Oleksa Kharkiv’s artistic talent and stroke of bad luck
15 February, 2018 - 10:46
OLEKSA (SECOND ROW, RIGHT) WITH PUPILS OF A GIRLS’ SCHOOL IN STRYI, 1930s
Oleksa Kharkiv

On the Ukrainian artist who was taught by famous Polish artists at the Krakow Academy of Arts, took part in the restoration of Wawel, one of Poland’s main national symbols, and was killed by Polish fighting squads when he only had a painting set about him.

This story is for the edification of some complacent and shortsighted contemporary Polish political “lawmakers” who brutally intrude into the cultural memory of the Ukrainian and Polish peoples.

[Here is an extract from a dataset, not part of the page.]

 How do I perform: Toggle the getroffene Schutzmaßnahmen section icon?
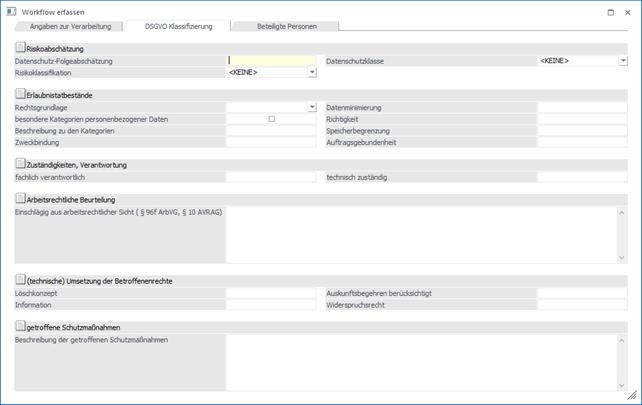[x=21, y=326]
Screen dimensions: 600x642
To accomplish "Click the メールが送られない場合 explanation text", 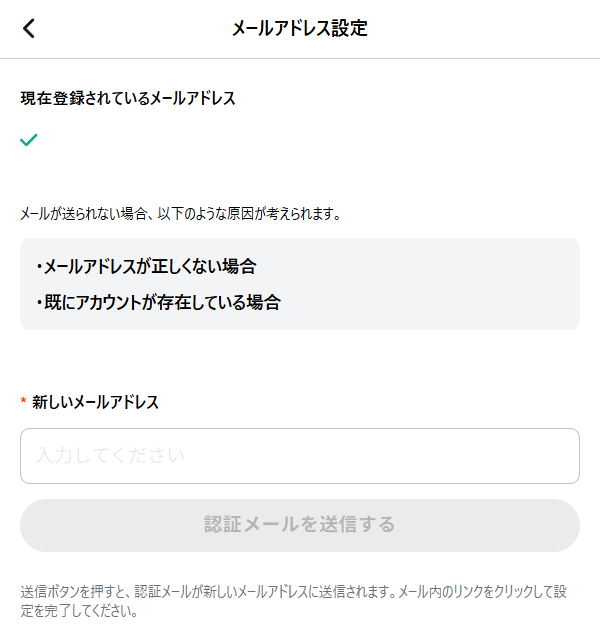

The early life story of Oleksandr Kharkiv did not show even the slightest hint of a likely artistic vector of professional development. He was born on March 1, 1897, in Kremenchuk, Poltava region. When he finished the local secondary school, his parents urged him to apply to the Electro-Technical Institute in Petrograd, one the Russian Empire’s most prestigious educational institutions at the time. As World War One broke out, he was mobilized to the tsarist army. In 1918 he joined the army of the Ukrainian National Republic, where he rose to the rank of lieutenant. Kharkiv turned over a new leaf in 1920, radically changing his professional interests.

Kharkiv begins to show certain creative inclinations in the context of events in that period of change, when dozens of thousands of Ukrainians had to resign themselves to the loss of hopes for an early comeback home. By accounts, these inclinations were obvious when he was still at the front. Further proof of this is the fact that, in first months of staying in the camp for interned UNR army servicemen in the Polish town of Lancut, the Poltava-born man took an active part in the events to honor the memory of the killed participants in the Ukrainian national liberation movement. His name was first associated with the projects of a monument to fighters for the freedom of Ukraine in February 1921. As a chronicler notes, “two projects were offered by the Station chief and quartermaster. Their concept was modified and implemented by the Station decorator Oleksa Kharkiv, a UNR army lieutenant.”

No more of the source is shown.